Contributing to RAPIDS Accelerator for Apache Spark

Contributions to RAPIDS Accelerator for Apache Spark fall into the following three categories.

  1. To report a bug, request a new feature, or report a problem with documentation, please file an issue describing in detail the problem or new feature. The project team evaluates and triages issues, and schedules them for a release. If you believe the issue needs priority attention, please comment on the issue to notify the team.
  2. To propose and implement a new Feature, please file a new feature request issue. Describe the intended feature and discuss the design and implementation with the team and community. Once the team agrees that the plan looks good, go ahead and implement it using the code contributions guide below.
  3. To implement a feature or bug-fix for an existing outstanding issue, please follow the code contributions guide below. If you need more context on a particular issue, please ask in a comment.

Branching Convention

There are two types of branches in this repository:

  • branch-[version]: are development branches which can change often. Note that we merge into the branch with the greatest version number, as that is our default branch.

  • main: is the branch with the latest released code, and the version tag (i.e. v0.1.0) is held here. main will change with new releases, but otherwise it should not change with every pull request merged, making it a more stable branch.

Building From Source

We use Maven for most aspects of the build. Some important parts of the build execute in the verify phase of the Maven build lifecycle. We recommend when building at least running to the verify phase, e.g.:

mvn verify

After a successful build the RAPIDS Accelerator jar will be in the dist/target/ directory. This will build the plugin for a single version of Spark. By default this is Apache Spark 3.1.1. To build against other versions of Spark you use the -Dbuildver=XXX command line option to Maven. For instance to build Spark 3.1.1 you would use:

mvn -Dbuildver=311 verify

You can find all available build versions in the top level pom.xml file. If you are building for Databricks then you should use the jenkins/databricks/build.sh script and modify it for the version you want.

To get an uber jar with more than 1 version you have to mvn package each version and then use one of the defined profiles in the dist module, or a comma-separated list of build versions. See the next section for more details.

Building a Distribution for Multiple Versions of Spark

By default the distribution jar only includes code for a single version of Spark. If you want to create a jar with multiple versions we have the following options.

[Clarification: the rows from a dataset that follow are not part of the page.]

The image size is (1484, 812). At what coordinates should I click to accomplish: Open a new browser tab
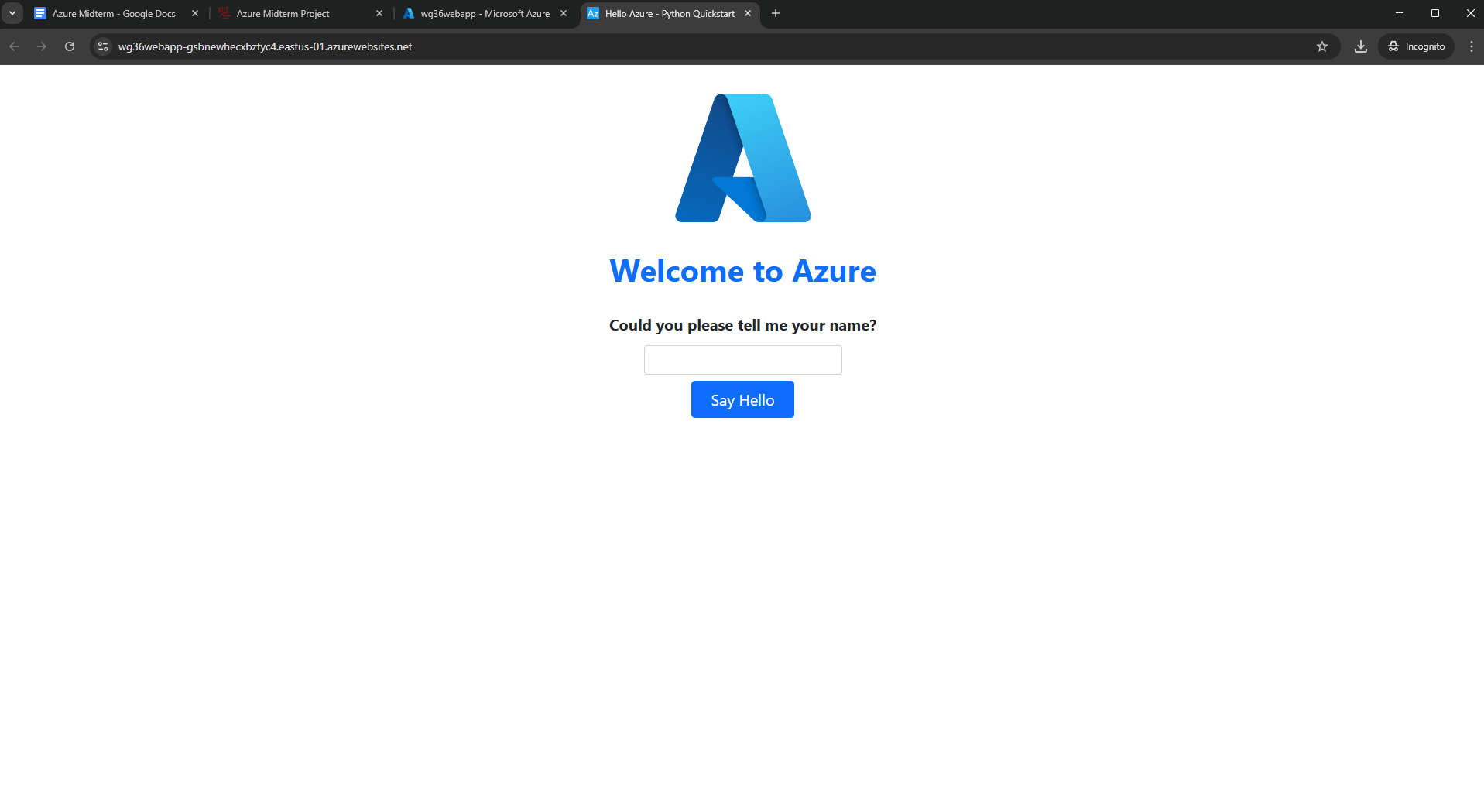tap(775, 13)
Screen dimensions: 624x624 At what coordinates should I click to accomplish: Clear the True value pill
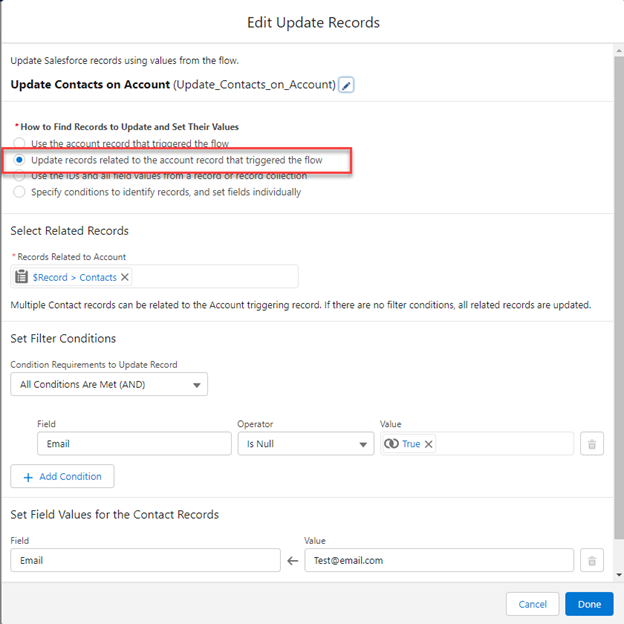tap(429, 444)
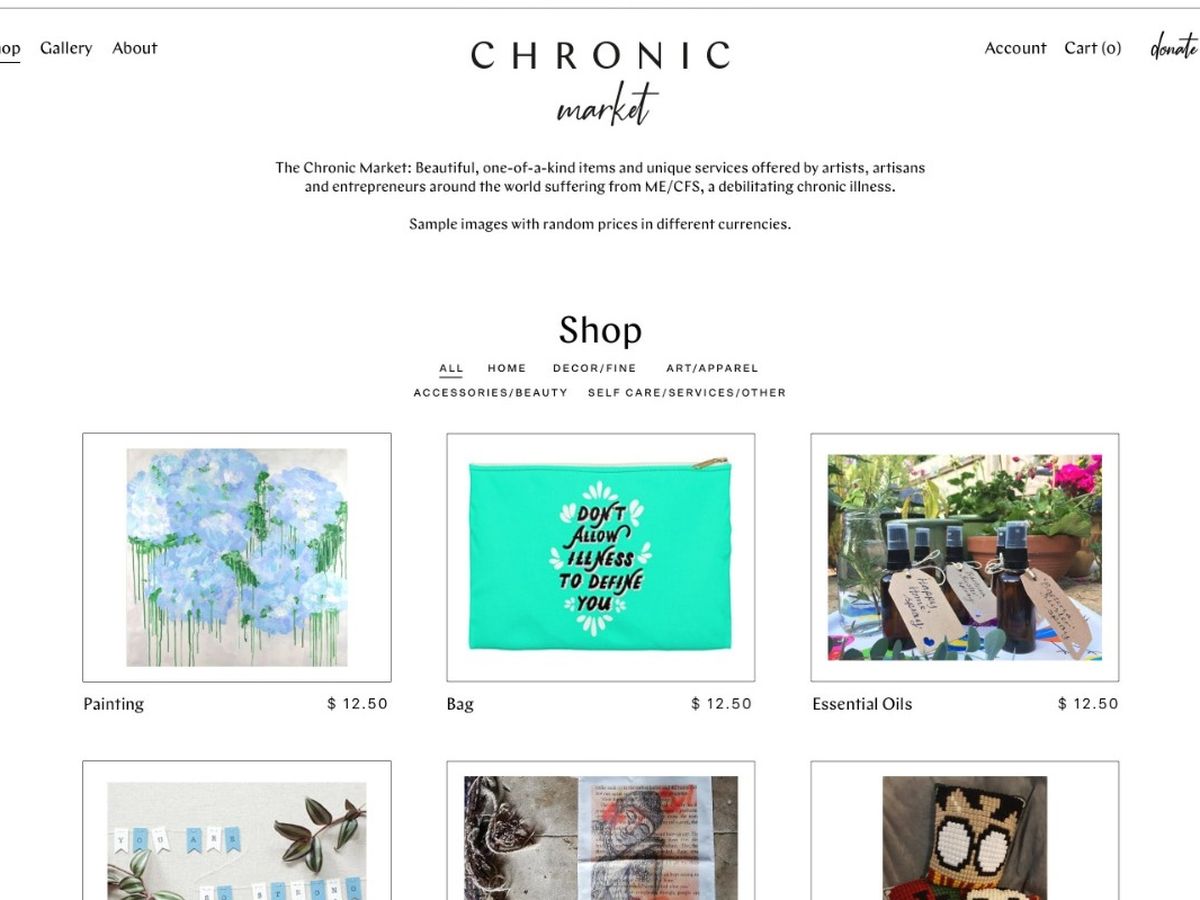Filter by DECOR/FINE category
The height and width of the screenshot is (900, 1200).
(594, 368)
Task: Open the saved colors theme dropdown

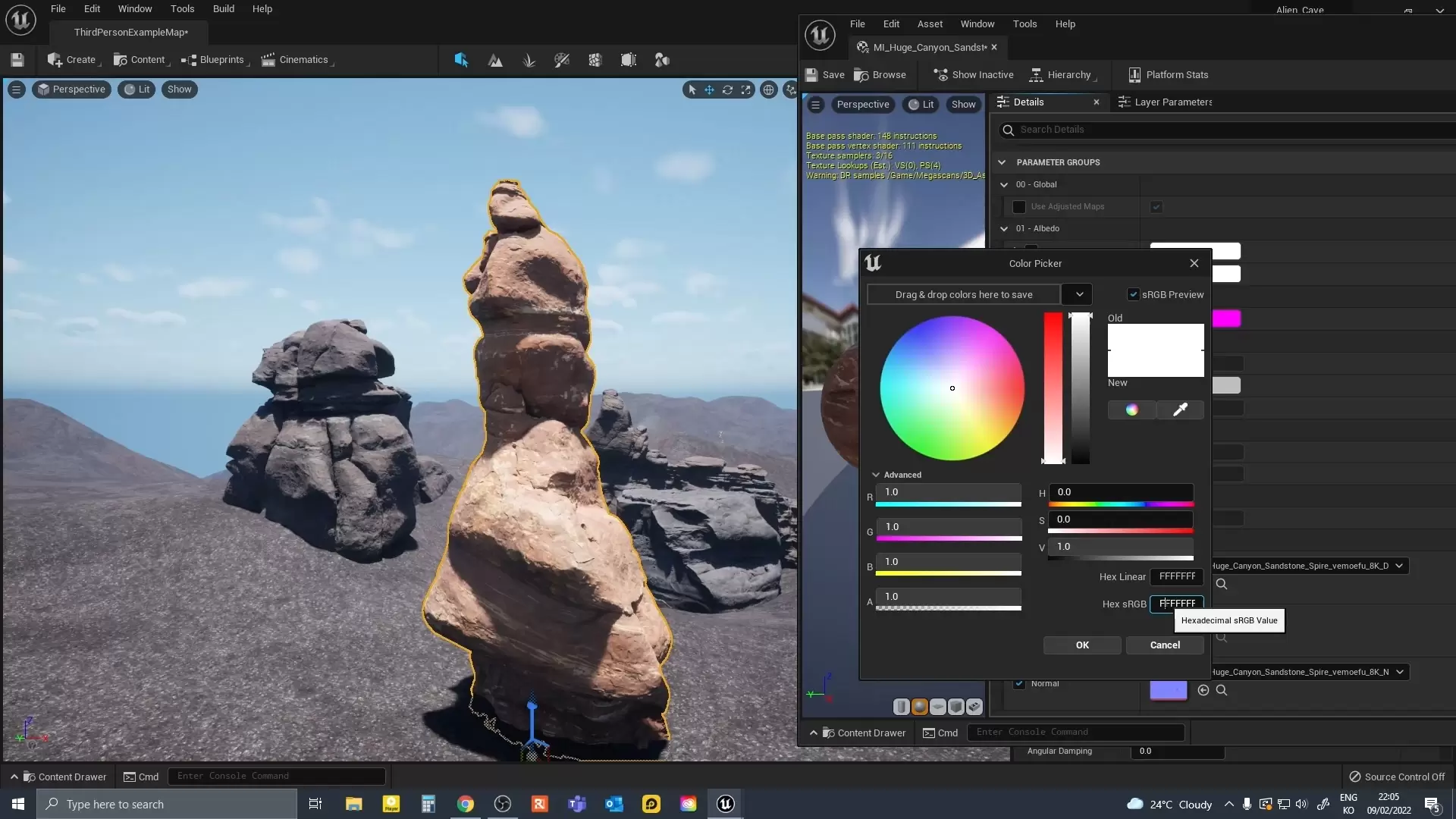Action: click(1078, 294)
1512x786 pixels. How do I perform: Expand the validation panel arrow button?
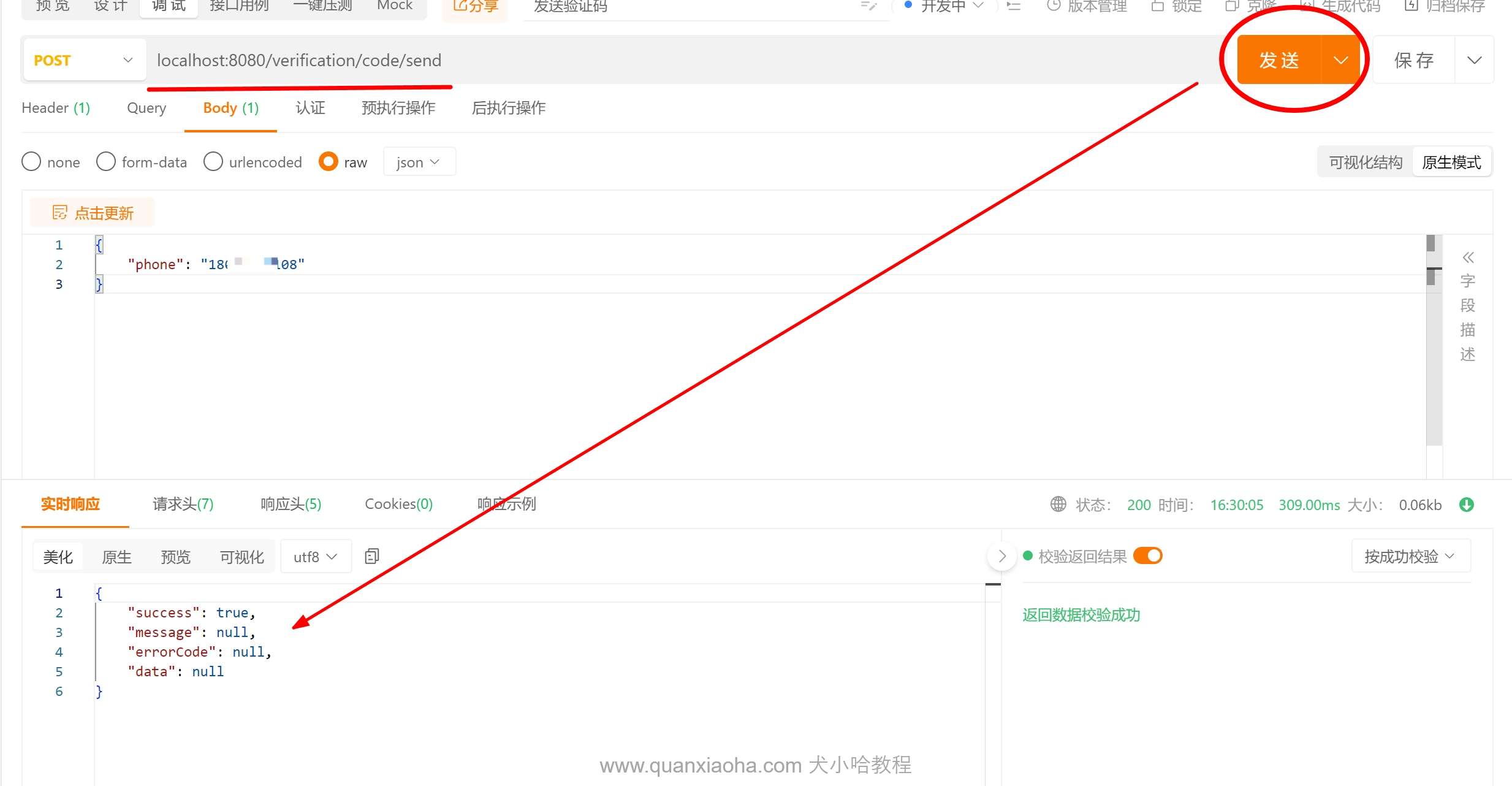coord(1002,556)
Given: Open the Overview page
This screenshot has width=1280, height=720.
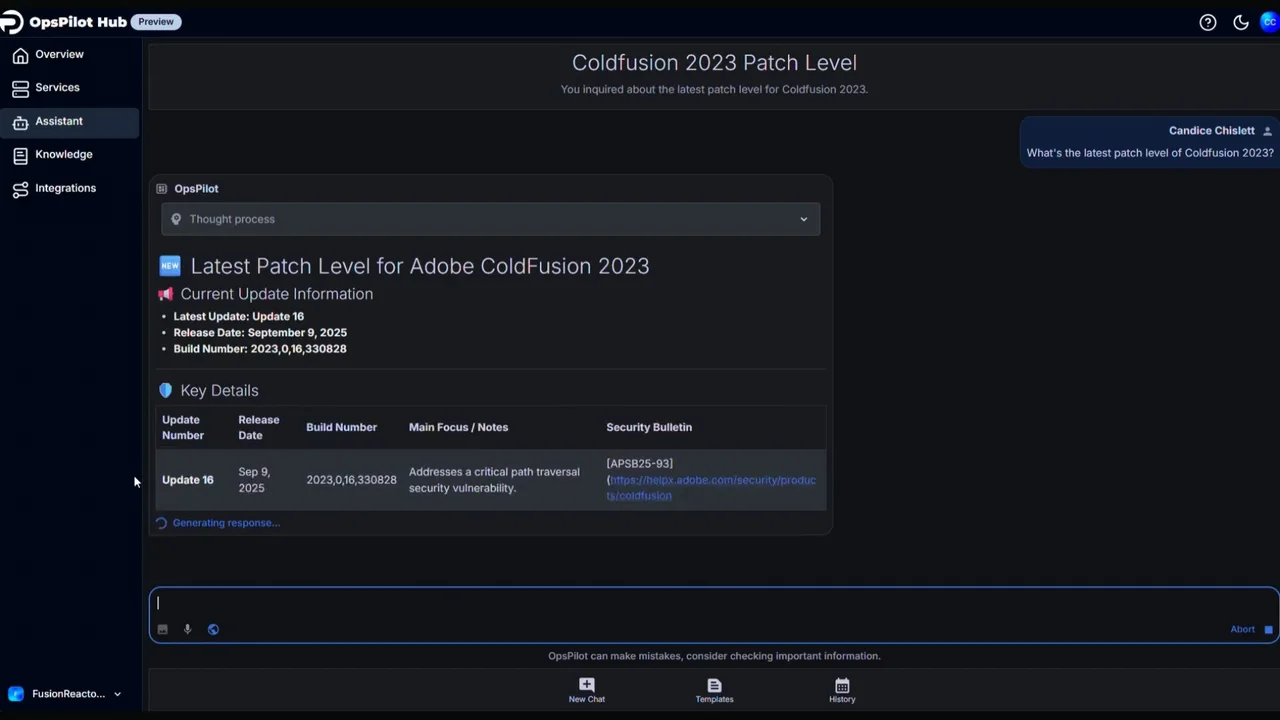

  1. Build for all Apache Spark versions and CDH with no SNAPSHOT versions of Spark, only released. Use -PnoSnapshots.
  2. Build for all Apache Spark versions and CDH including SNAPSHOT versions of Spark we have supported for. Use -Psnapshots.
  3. Build for all Apache Spark versions, CDH and Databricks with no SNAPSHOT versions of Spark, only released. Use -PnoSnaphsotsWithDatabricks.
  4. Build for all Apache Spark versions, CDH and Databricks including SNAPSHOT versions of Spark we have supported for. Use -PsnapshotsWithDatabricks
  5. Build for an arbitrary combination of comma-separated build versions using -Dincluded_buildvers=<CSV list of build versions>. E.g., -Dincluded_buildvers=312,330

You must first build each of the versions of Spark and then build one final time using the profile for the option you want.

You can also install some manually and build a combined jar. For instance to build non-snapshot versions:

mvn clean
mvn -Dbuildver=311 install -Drat.skip=true -DskipTests
mvn -Dbuildver=312 install -Drat.skip=true -DskipTests
mvn -Dbuildver=313 install -Drat.skip=true -DskipTests
mvn -Dbuildver=320 install -Drat.skip=true -DskipTests
mvn -Dbuildver=321 install -Drat.skip=true -DskipTests
mvn -Dbuildver=321cdh install -Drat.skip=true -DskipTests
mvn -pl dist -PnoSnapshots package -DskipTests

Building with buildall script

There is a build script build/buildall that automates the local build process. Use ./buid/buildall --help for up-to-date use information.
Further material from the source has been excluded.